Petite satisfaction toute personnelle : Ce roman m’a permis de renouer avec des lieux et des événements découverts lors de mes lectures baltes l’an dernier puisque la première partie de La fabrique des salauds se passe en Lettonie. Il a aussi rejoint l’intrigue juridique de L’affaire Collini (un roman que j’ai lu mais pas chroniqué, contrairement à Patrice). Grâce à ces différentes lectures, je commence à pouvoir relier plusieurs fils de l’Histoire allemande et européenne qui m’échappaient 💪.

Je ne suis pas la seule à avoir aimé cet « épais pavé », comme vous le constaterez avec les billets d’Ingannmic, Jostein ou encore de Kate et Frida et de La jument verte. Jostein a également lu Danser sur les débris du même Chris Kraus et je constate que les personnages sont eux aussi issus de la famille Solm. Autrement dit, un livre est sorti de ma PAL mais un autre va très vite y entrer !

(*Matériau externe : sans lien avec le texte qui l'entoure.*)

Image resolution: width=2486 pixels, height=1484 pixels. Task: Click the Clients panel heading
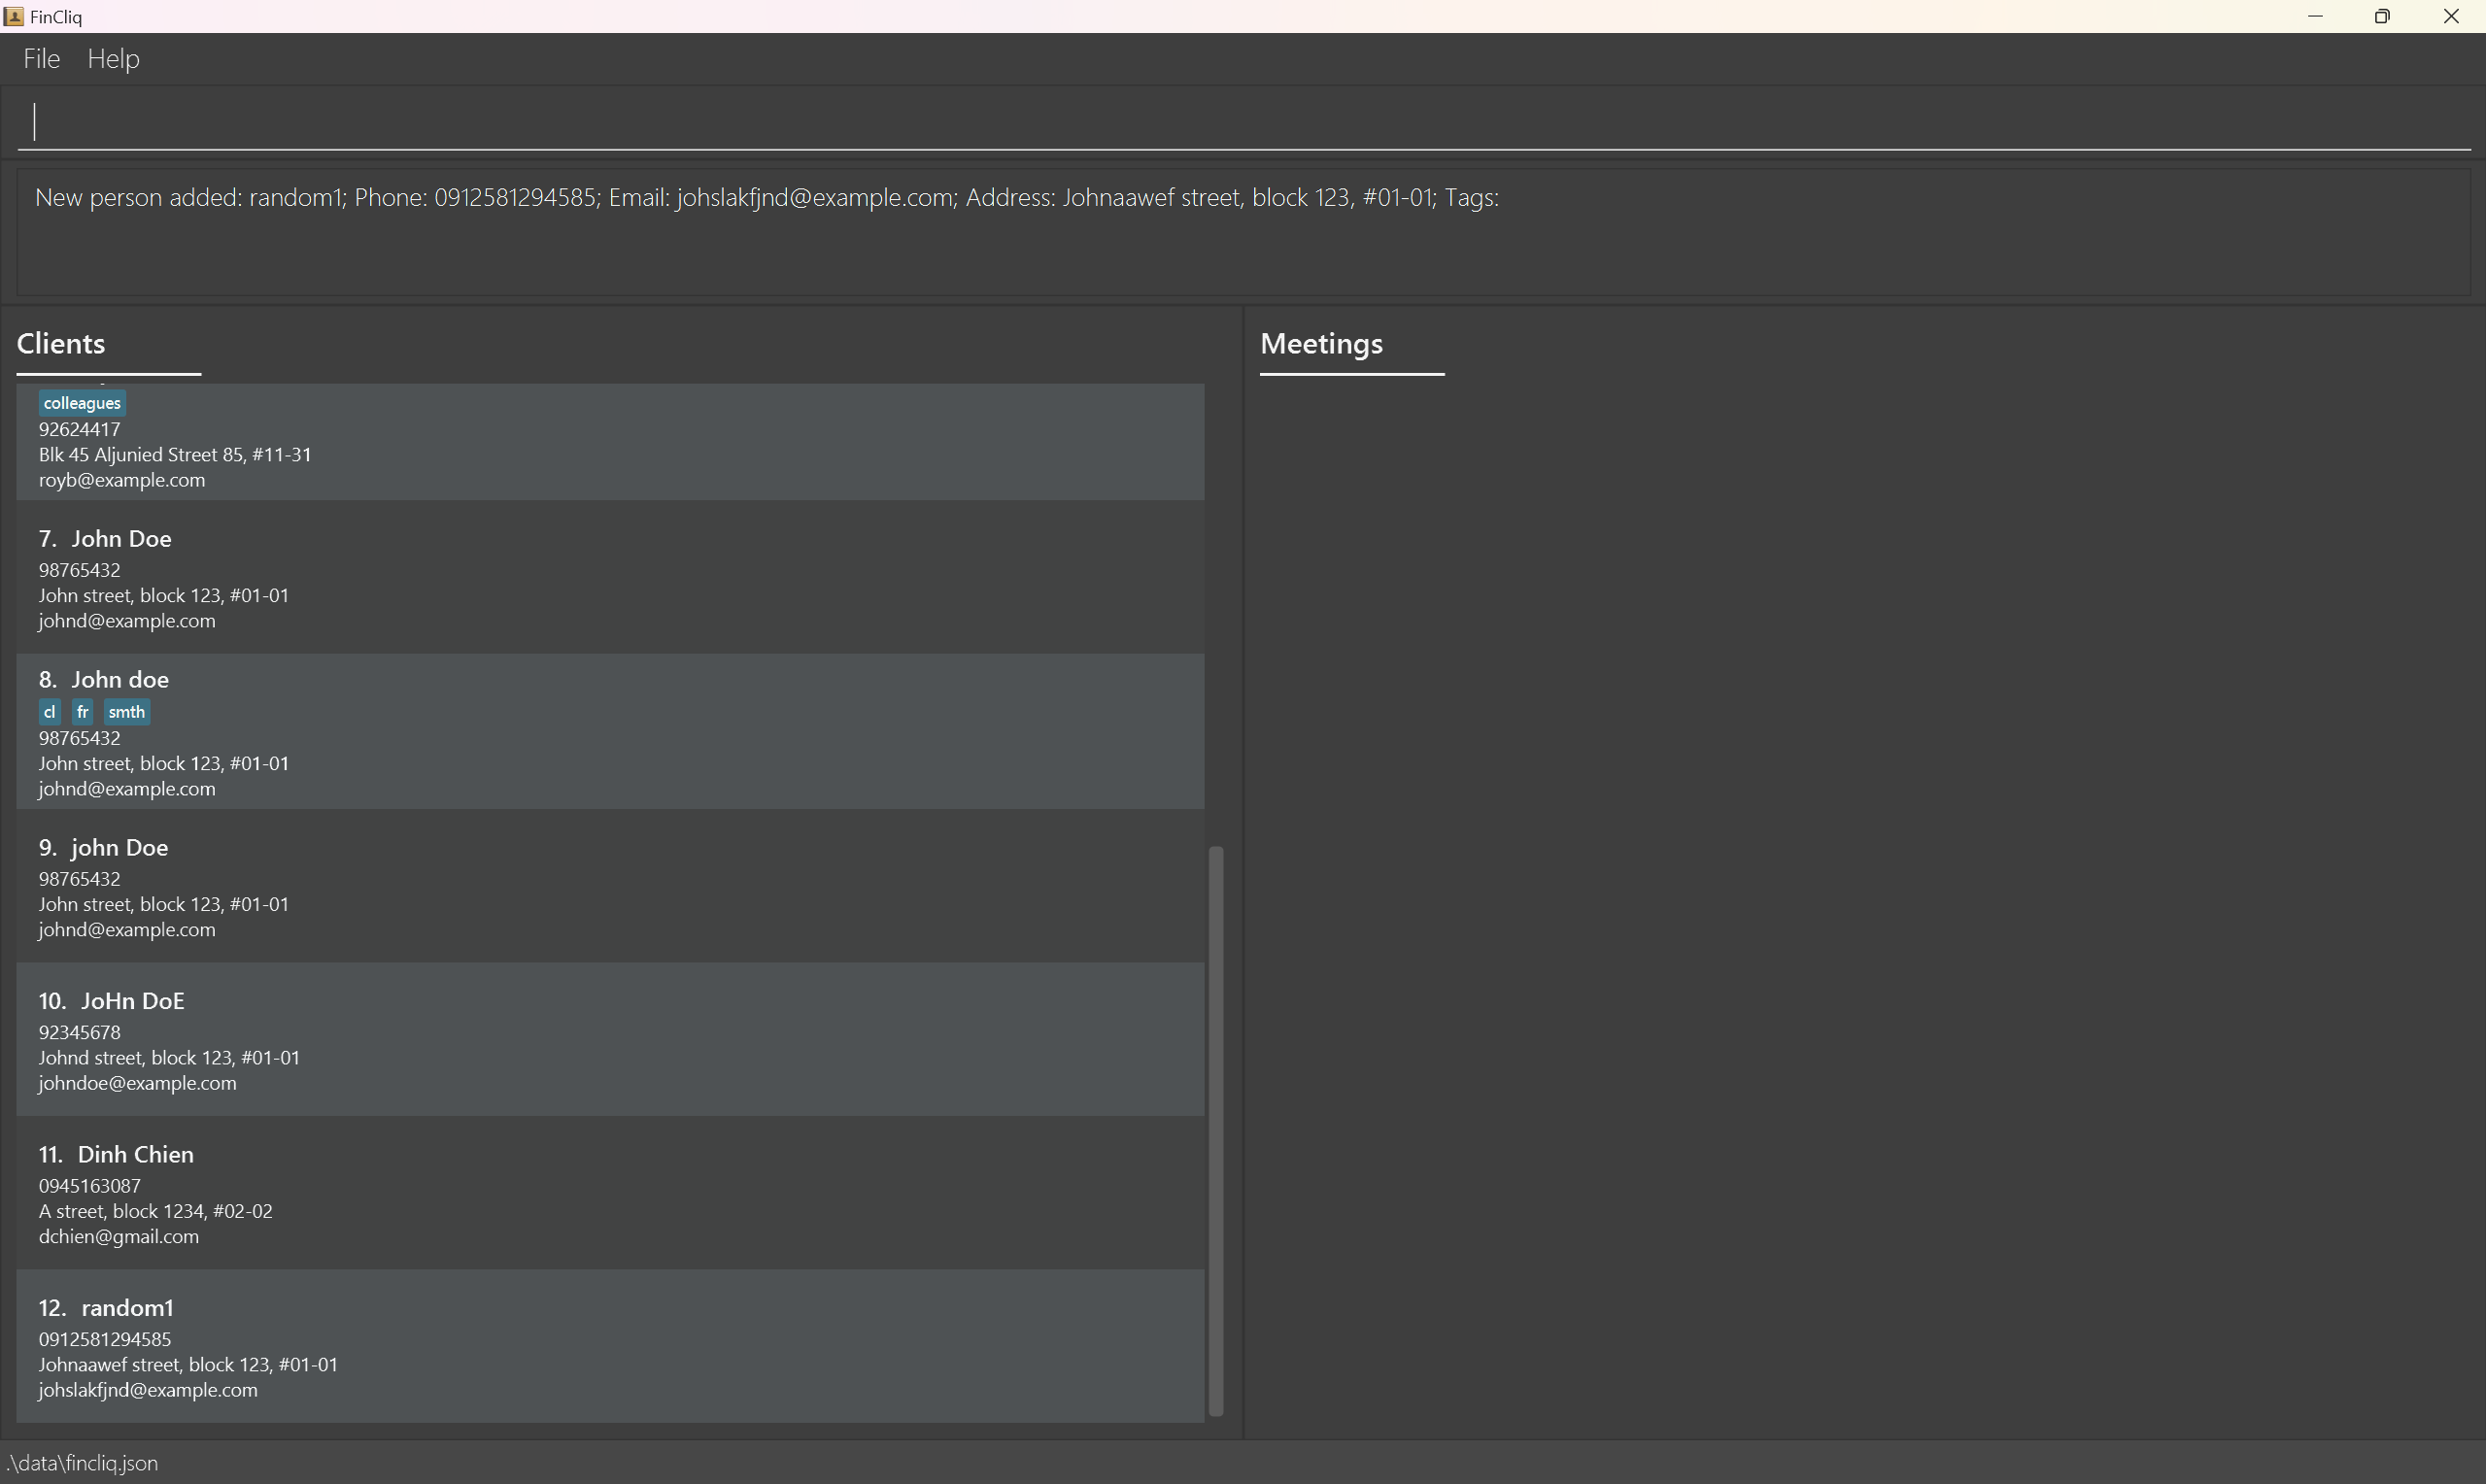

PS : Ce roman de très exactement 1074 pages me permet de participer aux Pavés de l’été chez Sibylline et aux Épais de l’été, défi organisé par ta d loi du cine sur le blog de Dasola.

16 réponses sur « La fabrique des salauds – Chris Kraus »

J’ai le même problème, mais là, c’est passé tout seul. C’est terrible à dire vu le sujet du roman, mais c’est aussi ce qui le rend brillant : on rit beaucoup !

Bien tentant ! Dommage, il n’est pas au catalogue de ma médiathèque. Mais je céderai peut-être lors d’un passage à la librairie, surtout s’il existe en poche !

1000 pages ! et pourtant j’ai très envie de le lire . Bien sûr qu’il faut comprendre tout cela mais … 1000 pages ça me freine un peu !

Je suis à peu près sûre que tu aimerais. Les 1000 pages me rebutaient et il a fallu la motivation du challenge des Épais pour le sortir de ma PAL. En quelques pages seulement, j’étais ferrée et mon intérêt ne s’est pas émoussé. Il faut lui donner sa chance, on ne le regrette pas !

Absolument tout pour me plaire, sauf la taille. J’envisage de lire cet été « Les Bienveillantes », donc tu imagines mon état si j’y ajoute ce salaud-là en plus !

Plus de 1000 pages ! Je ne pense pas que j’aurai le courage de lire un tel pavé sur ce sujet. De Chris Kraus, j’ai lu « Femmes d’été, femmes d’hiver » qui est quand même plus léger.

Ca se lit comme un polar, je l’ai englouti en deux semaines (assez intenses quand même 🤣), mais j’étais contente de passer à des romans courts ensuite !

Oh wow, bravo pour ces 1000 pages ! Ce roman est en vague projet de lecture depuis sa parution, mais oui, c’est un beau pavé, il faut pouvoir le caser. Ton billet me remotive bien cela dit, alors je ne désespère pas.